The fear was fuelled with reports that South Korea was planning to ban trading in cryptocurrencies.
South Korean news website Yonhap reported that Finance Minister Kim Dong-yeon had told a local radio station that the government would be coming up with a set of measures to clamp down on the “irrational” cryptocurrency investment craze.
Bitcoin slid on the news, trading as low as $11,730 on the Luxembourg-based Bitstamp exchange, down 13.6 percent on the day, Reuters report.
The latest tumble leaves bitcoin more than 40 per cent down from the record highs of around $20,000 reached in mid-December, wiping about $125 billion from its “market cap” – the price of bitcoin multiplied by the total number of bitcoins that have been “mined”, or released into the market.
In spite of its dizzying rise, Bitcoin is not the most lucrative cryptocurrency in a universe that counts 1,400 rivals.
According to report bitcoin is not even in the top 10 of the crypto world’s best performers.
The reports also that financiers have also warned the public against crypto.
Top of the heap of crypto is Ripple which posted a jaw-dropping 36,000 per cent rise in 2017.
Ripple early this year broke through the 100-billion euro capitalisation mark, matching the value of blue-chip companies such as, say, global cosmetics giant L’Oreal.

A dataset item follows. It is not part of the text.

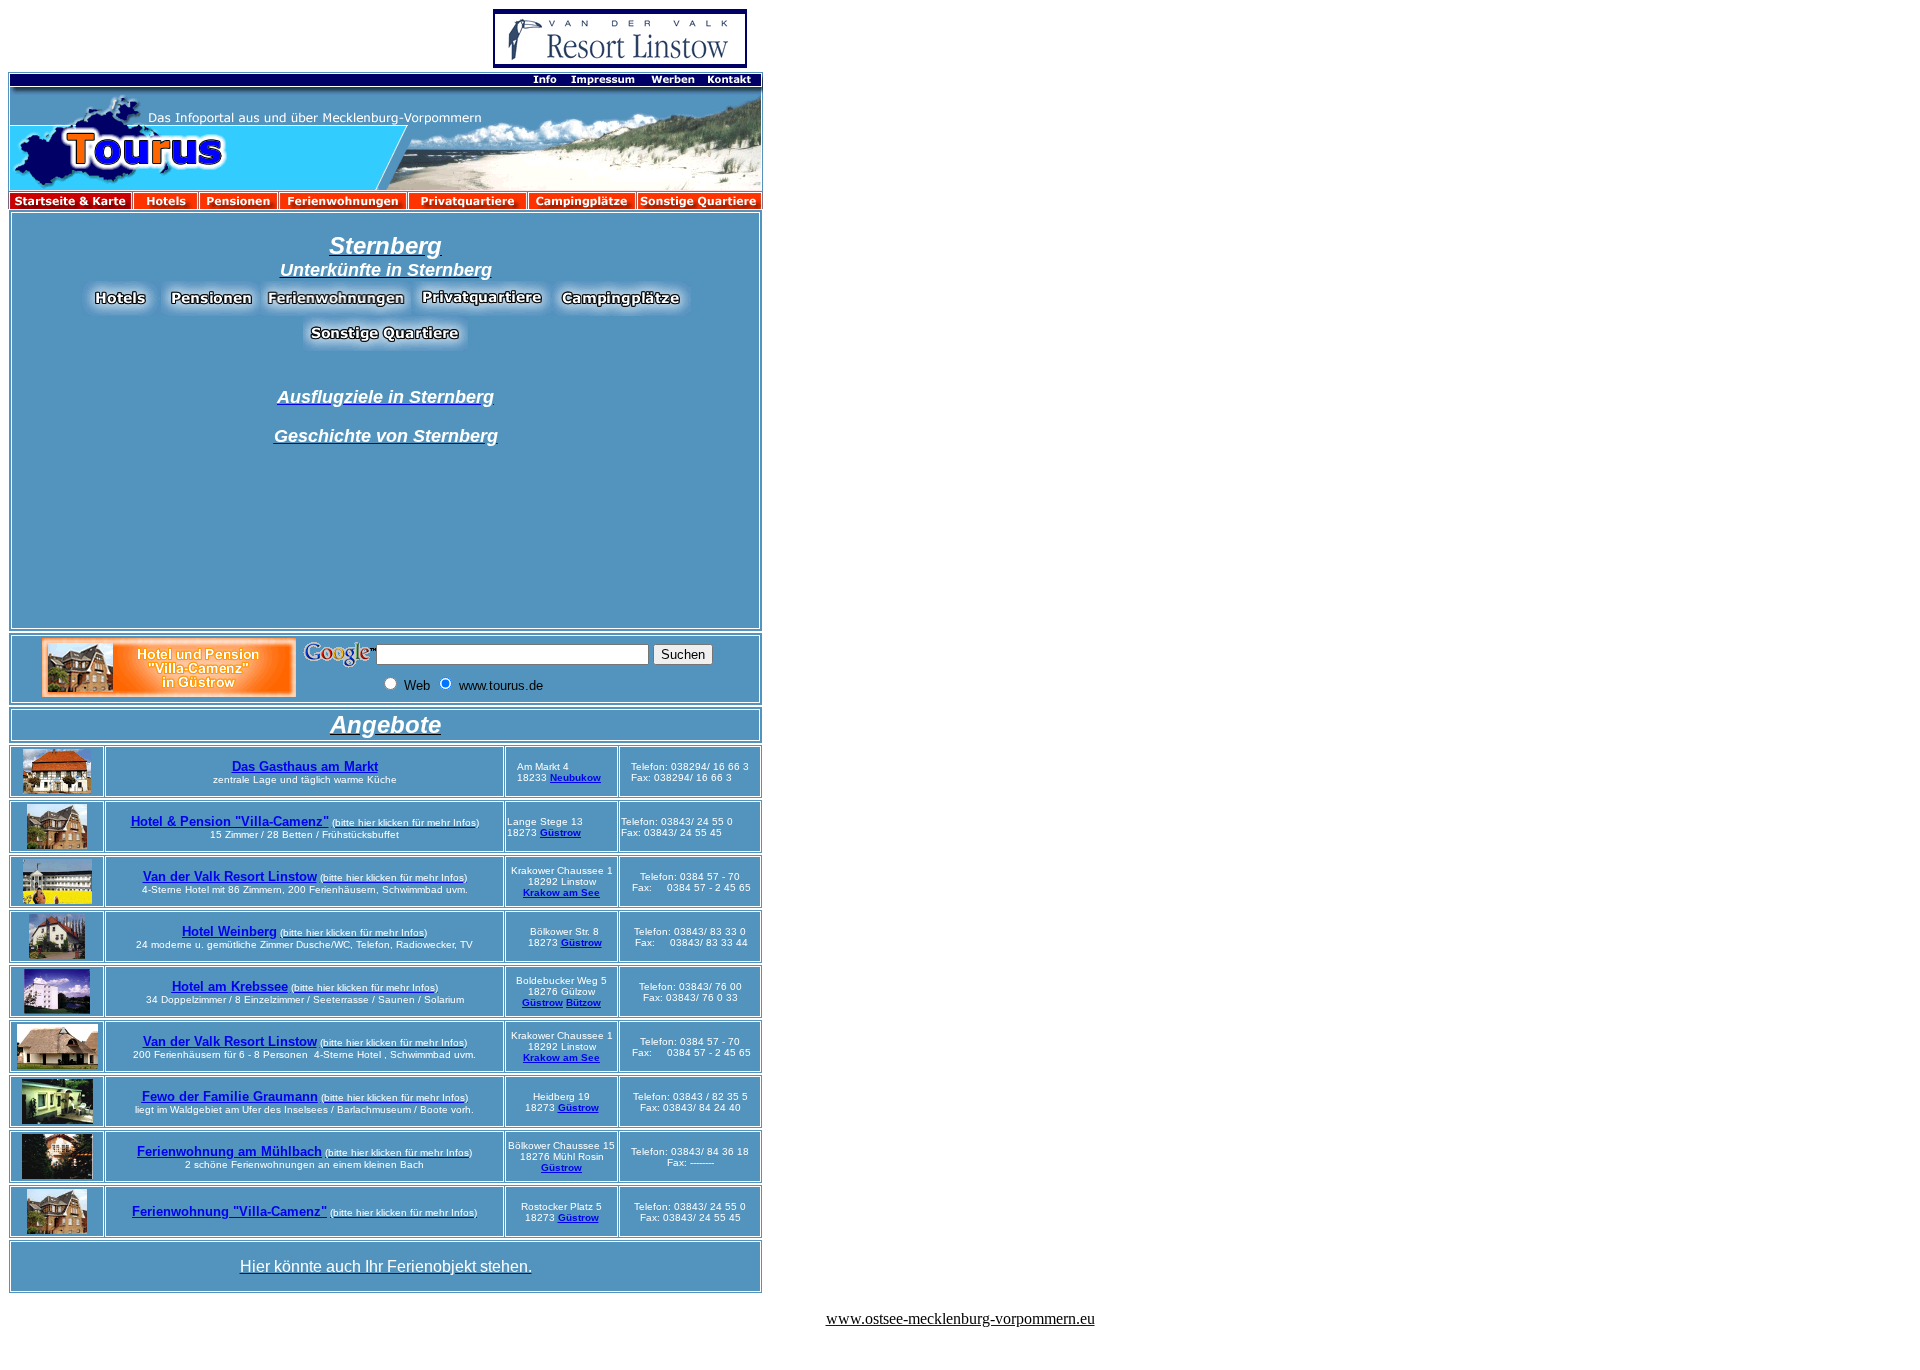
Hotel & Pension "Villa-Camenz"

“Its value shot up when a newspaper said that around 100 financial institutions were going to adopt their system,” said Alexandre Stachtchenko, co-founder of specialist consulting group Blockchain Partners.
Using Ripple’s technology framework, however, is not the same as adopting the currency itself, and so the Ripple’s rise should be considered as “purely speculative”, according to Alexandre David, founder of sector specialist Eureka Certification.
Others point out that Ripple’s market penetration is paper-thin as only 15 people hold between 60 and 80 per cent of existing Ripples, among them co-founder Chris Larsen.
But it still got him a moment of fame when, according to Forbes magazine, Larsen briefly stole Facebook founder Mark Zuckerberg’s spot as the fifth-wealthiest person in the US at the start of the year.
Ether is another rising star, based on the Ethereum protocol created in 2009 by a 19-year old programmer and seen by some specialists as a promising approach.